_What to produce_: In the data below, find the line containing "Task: Click the textarea"; transcribe it and each line after it exactly, through the last, skipping pictures.

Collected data
____________

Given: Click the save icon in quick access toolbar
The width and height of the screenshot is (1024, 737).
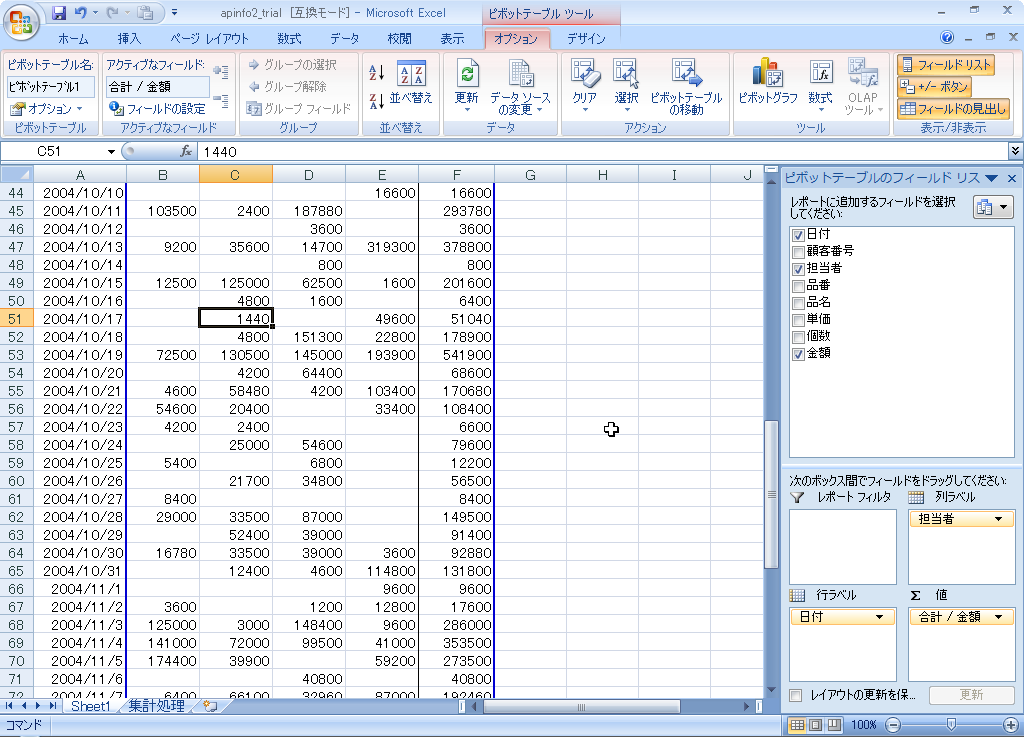Looking at the screenshot, I should (x=59, y=13).

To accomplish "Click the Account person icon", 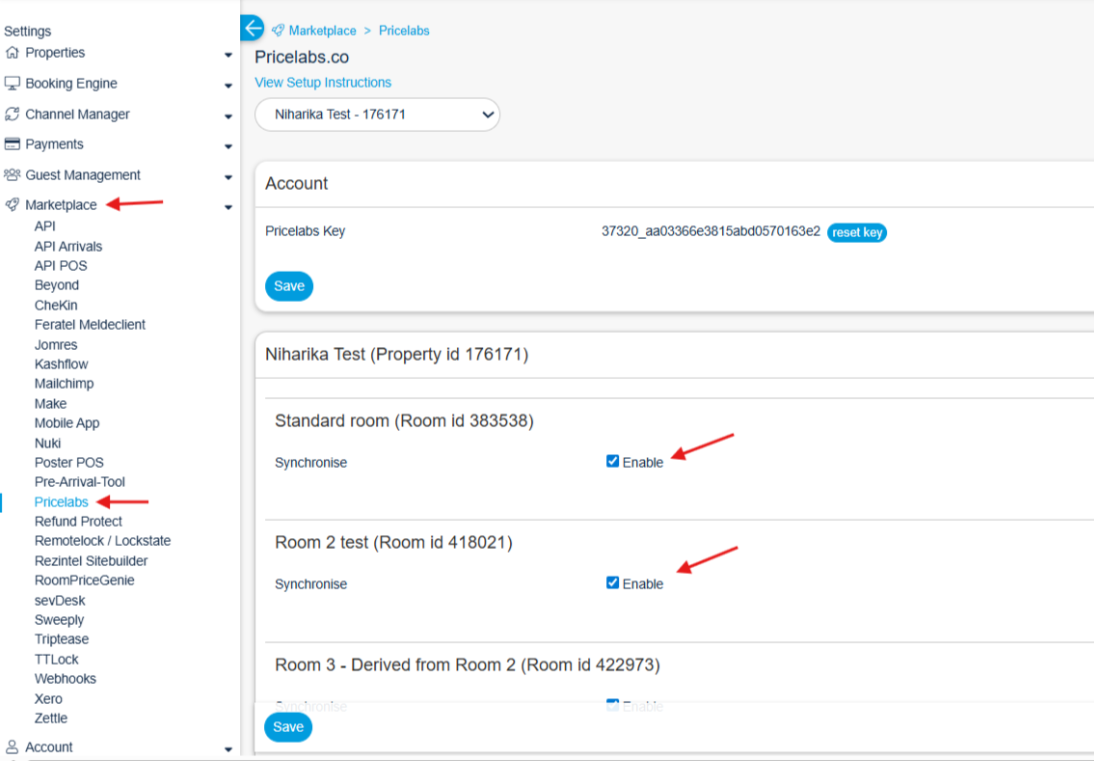I will tap(12, 747).
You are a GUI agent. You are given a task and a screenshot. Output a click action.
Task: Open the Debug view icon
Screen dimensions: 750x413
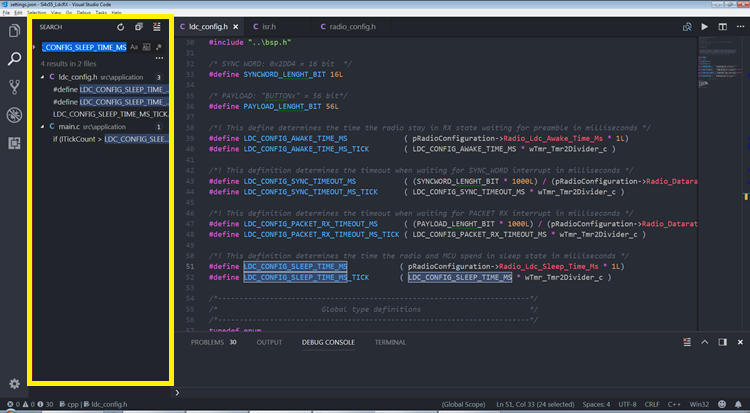coord(15,115)
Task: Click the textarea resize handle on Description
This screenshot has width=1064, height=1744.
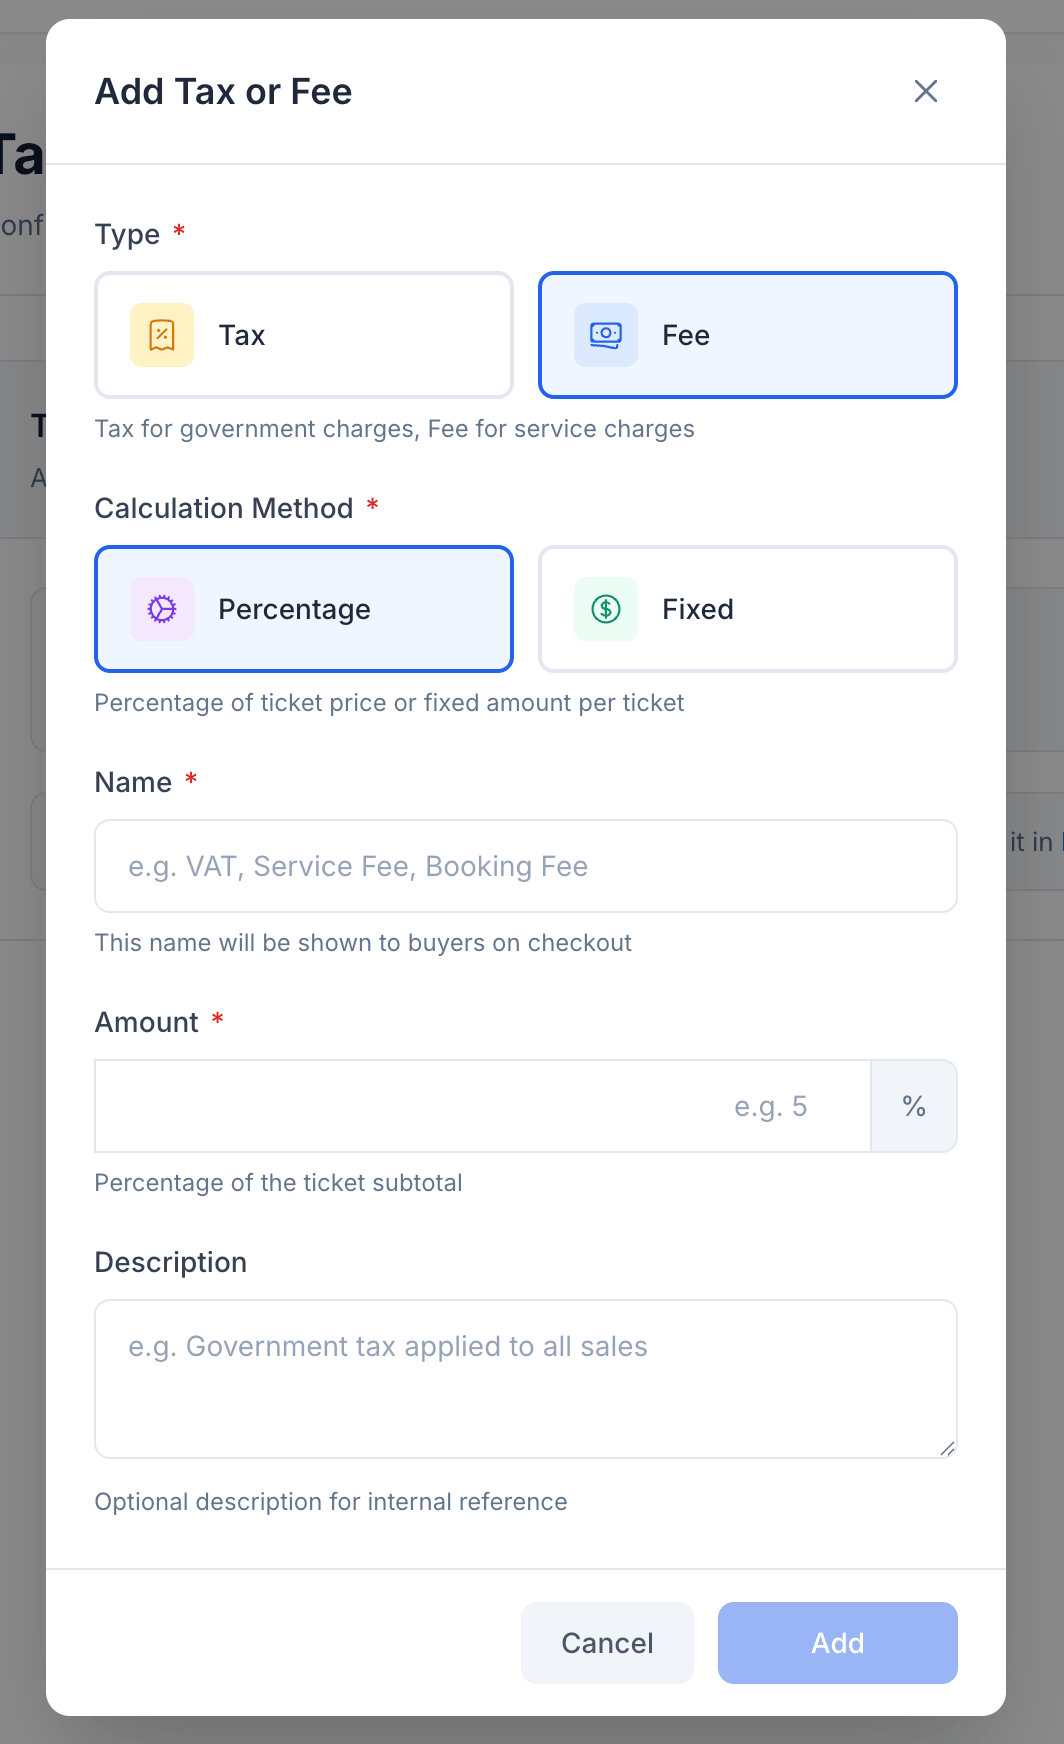Action: [x=949, y=1447]
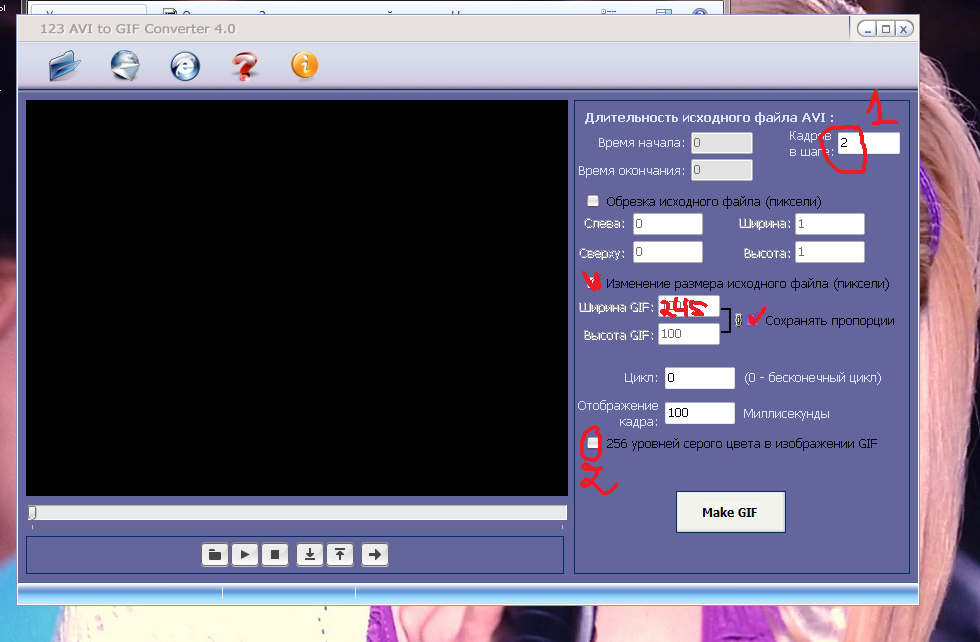Toggle Изменение размера исходного файла checkbox
Viewport: 980px width, 642px height.
click(x=590, y=284)
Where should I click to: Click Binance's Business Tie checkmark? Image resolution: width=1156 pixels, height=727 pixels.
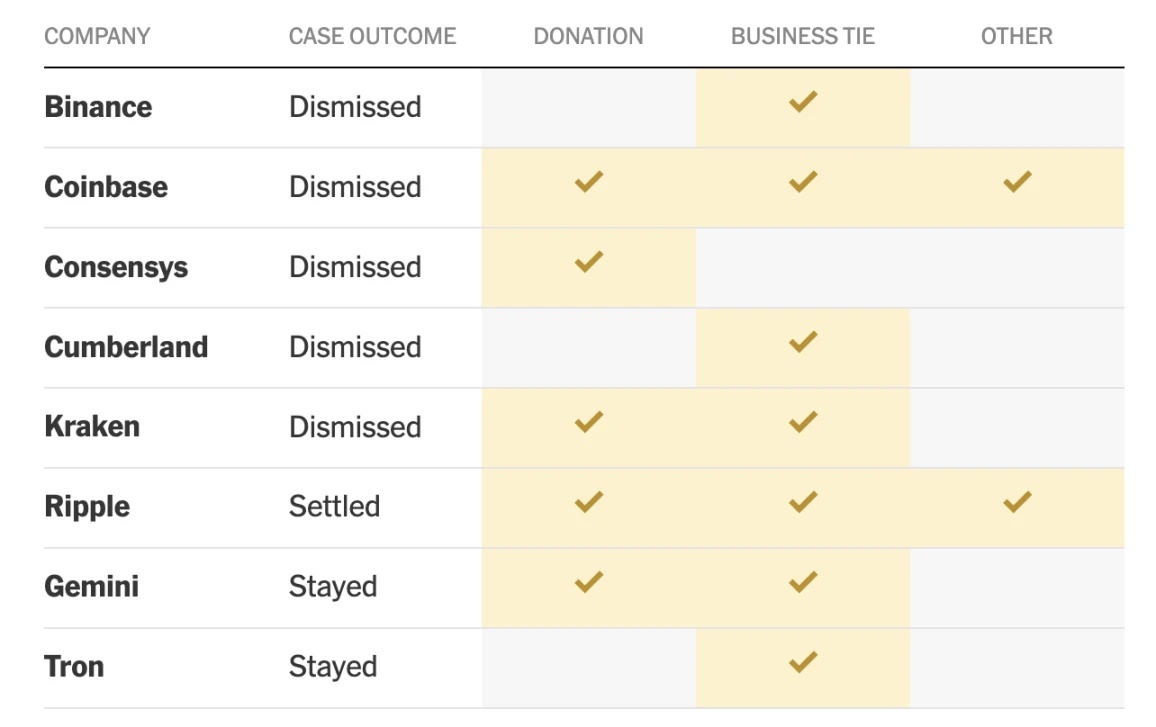803,101
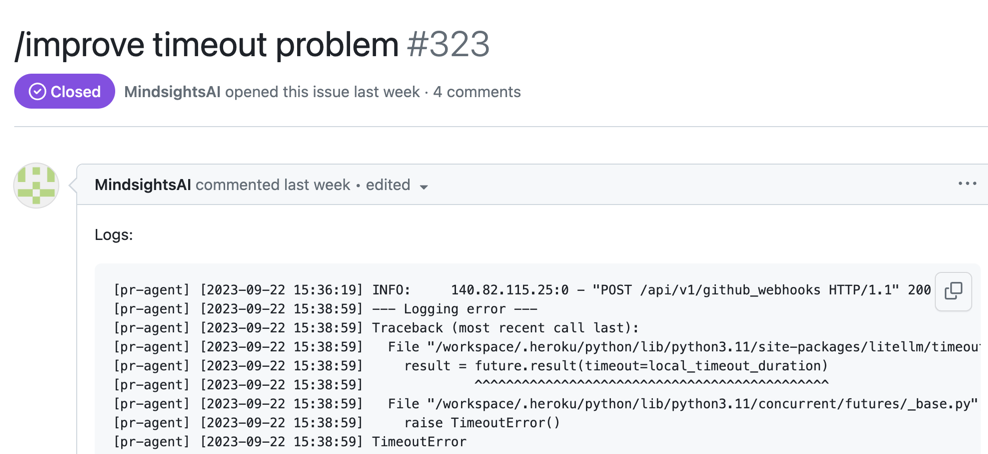This screenshot has height=454, width=988.
Task: Click the '--- Logging error ---' log line
Action: [x=455, y=309]
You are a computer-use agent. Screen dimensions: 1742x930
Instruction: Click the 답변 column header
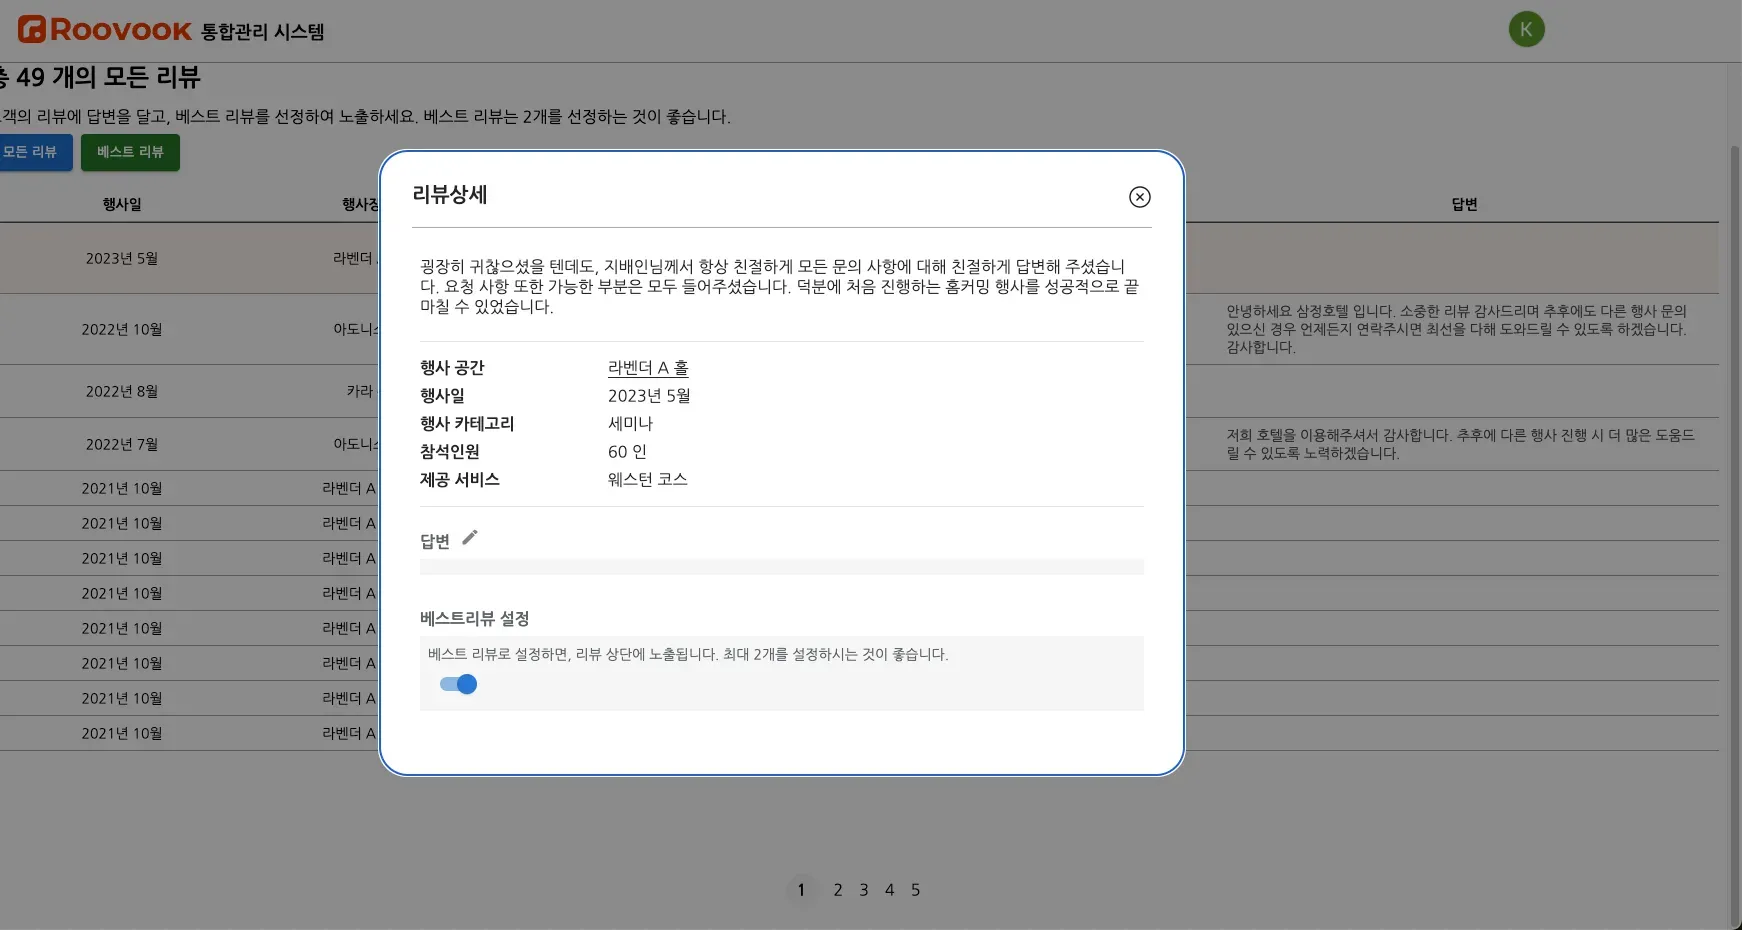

____________

_Exercise response_:
Task: Click the textarea resize handle on Description
This screenshot has width=1064, height=1744.
Action: [x=949, y=1447]
Toggle Изменение размера исходного файла checkbox
Viewport: 980px width, 642px height.
click(x=590, y=284)
Where should I click to: Click Binance's Business Tie checkmark? Image resolution: width=1156 pixels, height=727 pixels.
803,101
This screenshot has height=454, width=988.
Task: Click the '--- Logging error ---' log line
Action: [x=455, y=309]
You are a computer-use agent. Screen dimensions: 1742x930
Instruction: Click the 답변 column header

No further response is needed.